Drop in Engagement and Reduced Responsiveness

The absence of notifications had a significant effect on how participants perceived their engagement with the mobile phone. For example, Participant #02 “forgot my phone at work” because of not being reminded of the phone by notifications.

Increased Productivity

As expected, notifications distract. Hence, the answers of the questionnaire show that participants felt significantly less distracted and more productive: Participant #07 said that it was “easier to concentrate, especially when working on the desktop (computer).”

Lack of notifications caused to miss information

During the day without notifications, participants were significantly more likely to agree with the statements that they missed professional or personal information. During the post-hoc interview, we collected several anecdotes. For example: because of the lack of notifications, Participants #12 forgot to continue a chat with a friend. As a consequence, this friend got angry for not receiving replies.

Lack of notifications induced worry

Consequently, participants were significantly more likely to agree to the statement “I felt worried about missing notifications“. For example, Participants #04 “was meeting with [a friend] for lunch, and I knew that I was going to receive something from her“.

More frequent checking of the phone

During the day without notifications, agreement to the statement “I frequently turned on the phone to check for missed notifications“. For example, Participant #12 stated that “because of the reaction of my friend, who got angry because I forgot to respond, I was the whole afternoon with phone in my hand.


Interestingly, there were no significant effects on the two stress related items, neither on “I felt stressed” nor on “I felt relaxed“. This might be explained by the finding that there are two opposing stress-inducing effects at work — stress from the interruptions and stress from being anxious to miss important information or violate expectations –, which influenced participants to different extents.

Reduced feeling of social connectedness

Our study revealed a link between notifications and staying emotionally in touch with one’s social group. During the day without notifications, agreement to the statement: “I felt connected with my social group” was significantly lower. These results contrast that — while work-wise, disabling notifications helped to be more focused and productive — socially, they negatively affect the feeling of being in touch with one’s social group.

Polarized reactions to being without notifications

The participants’ post-study reflections to having notifications disabled varied greatly. They ranged from very positive responses, such as “It was amazing!
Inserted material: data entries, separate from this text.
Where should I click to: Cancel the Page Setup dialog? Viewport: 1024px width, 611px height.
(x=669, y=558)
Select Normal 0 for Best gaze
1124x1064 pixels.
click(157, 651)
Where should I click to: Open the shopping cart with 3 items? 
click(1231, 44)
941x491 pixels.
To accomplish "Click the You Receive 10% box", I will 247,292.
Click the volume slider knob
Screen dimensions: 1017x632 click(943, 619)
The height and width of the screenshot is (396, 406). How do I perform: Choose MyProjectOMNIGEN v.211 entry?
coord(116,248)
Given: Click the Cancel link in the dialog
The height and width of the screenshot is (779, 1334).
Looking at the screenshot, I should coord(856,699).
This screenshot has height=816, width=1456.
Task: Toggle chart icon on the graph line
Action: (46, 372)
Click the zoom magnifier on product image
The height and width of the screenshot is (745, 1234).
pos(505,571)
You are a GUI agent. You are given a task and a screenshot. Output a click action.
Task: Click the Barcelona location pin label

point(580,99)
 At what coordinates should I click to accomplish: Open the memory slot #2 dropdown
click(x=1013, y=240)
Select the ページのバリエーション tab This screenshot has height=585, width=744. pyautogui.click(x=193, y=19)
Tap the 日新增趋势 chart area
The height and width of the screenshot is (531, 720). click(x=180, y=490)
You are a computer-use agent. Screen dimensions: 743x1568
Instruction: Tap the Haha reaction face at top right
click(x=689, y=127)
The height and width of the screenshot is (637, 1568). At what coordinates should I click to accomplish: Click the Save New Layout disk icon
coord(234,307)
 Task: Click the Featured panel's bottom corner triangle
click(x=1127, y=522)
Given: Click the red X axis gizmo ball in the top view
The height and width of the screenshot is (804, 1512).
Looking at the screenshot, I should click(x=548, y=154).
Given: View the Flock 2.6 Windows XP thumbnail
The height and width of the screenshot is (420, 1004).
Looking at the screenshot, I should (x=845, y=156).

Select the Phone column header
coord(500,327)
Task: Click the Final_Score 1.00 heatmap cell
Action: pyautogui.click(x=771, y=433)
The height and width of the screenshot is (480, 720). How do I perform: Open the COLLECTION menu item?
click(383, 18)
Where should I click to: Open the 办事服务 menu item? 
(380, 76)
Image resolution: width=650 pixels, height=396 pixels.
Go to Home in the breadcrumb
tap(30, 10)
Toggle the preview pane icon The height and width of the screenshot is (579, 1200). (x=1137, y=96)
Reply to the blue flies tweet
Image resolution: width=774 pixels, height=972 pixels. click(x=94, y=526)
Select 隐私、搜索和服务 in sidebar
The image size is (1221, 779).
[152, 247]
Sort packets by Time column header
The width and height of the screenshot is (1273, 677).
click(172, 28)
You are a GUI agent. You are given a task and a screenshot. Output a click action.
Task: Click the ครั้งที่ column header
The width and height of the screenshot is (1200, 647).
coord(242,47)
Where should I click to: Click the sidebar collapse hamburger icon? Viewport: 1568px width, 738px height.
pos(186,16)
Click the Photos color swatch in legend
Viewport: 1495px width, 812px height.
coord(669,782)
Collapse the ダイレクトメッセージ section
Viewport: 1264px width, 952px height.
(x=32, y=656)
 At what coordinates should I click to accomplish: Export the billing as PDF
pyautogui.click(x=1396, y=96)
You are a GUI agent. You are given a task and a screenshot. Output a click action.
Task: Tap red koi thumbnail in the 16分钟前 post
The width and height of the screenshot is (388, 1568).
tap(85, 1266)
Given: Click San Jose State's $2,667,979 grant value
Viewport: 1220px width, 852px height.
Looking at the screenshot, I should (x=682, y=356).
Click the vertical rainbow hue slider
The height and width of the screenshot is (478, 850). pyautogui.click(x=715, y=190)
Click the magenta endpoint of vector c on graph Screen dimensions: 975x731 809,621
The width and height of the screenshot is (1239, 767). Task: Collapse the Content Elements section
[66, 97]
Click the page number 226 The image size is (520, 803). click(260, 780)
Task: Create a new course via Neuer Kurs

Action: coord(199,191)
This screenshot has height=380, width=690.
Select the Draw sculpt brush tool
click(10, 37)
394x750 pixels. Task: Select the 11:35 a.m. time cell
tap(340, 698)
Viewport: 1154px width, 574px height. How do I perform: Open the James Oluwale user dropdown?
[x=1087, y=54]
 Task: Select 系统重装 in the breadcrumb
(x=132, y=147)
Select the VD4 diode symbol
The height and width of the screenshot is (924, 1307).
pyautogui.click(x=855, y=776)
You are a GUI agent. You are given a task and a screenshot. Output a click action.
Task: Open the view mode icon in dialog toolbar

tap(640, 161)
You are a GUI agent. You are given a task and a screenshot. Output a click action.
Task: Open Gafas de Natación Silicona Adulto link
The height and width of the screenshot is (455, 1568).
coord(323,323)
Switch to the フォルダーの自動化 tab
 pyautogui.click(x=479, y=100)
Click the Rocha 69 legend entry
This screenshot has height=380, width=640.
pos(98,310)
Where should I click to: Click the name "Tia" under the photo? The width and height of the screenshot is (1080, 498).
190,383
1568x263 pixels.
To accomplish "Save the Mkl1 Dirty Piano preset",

I felt liberated! (Participant #22) over neutral responses, such as “It was not a big deal, since I am usually not checking notifications and people know that I am not responsive” (Participant #25) to very negative responses, such as “I was paranoid and I even left the screen on not to miss a friends notification“} (Participant #04).

The main predictor for the participants’ attitude that we observed was to what extent others typically expected them to respond quickly to messages: the faster the usual response, the more negative the experience.

Signs of notifications overload

For more than two-third of the participants, the participation in the Do Not Disturb Study caused them to reflect on their notifications usage. Almost half of the participants stated the plan to use Do Not Disturb or similar similar notification-suppression modes in the future. For example, Participants #24 realized that “when I need to really get things done, I need to turn notifications off.”

One third stated the plan to manage notifications more consciously. For example, Participants #20 was “considering to only keep notifications for the important things, so people can better reach me“. Participants #26 had come to the conclusion that the “important apps are Messenger, Hangout and WhatsApp.” This shows how important instant messaging has become: people depend on notifications to maintain the expected level of responsiveness. This also shows that – despite the negative effects of notifications – disabling them altogether is not an option.

Two years later, we contacted the 22 participants who intended to manage notifications differently in the future. More than 75% of the participants had followed or followed partially through with their plans.

The fact that more than half of the participants reduced the number of notifications that they are exposed to on a daily basis is a warning sign that our participants were realizing a sense notification overload.


In conclusion, our results show strong and polarized reactions to being without notifications:

Notifications negatively impacted focused work, as participants reported to feel significantly less distracted and more productive without them. This is evidence that disabling notifications can have positive effects.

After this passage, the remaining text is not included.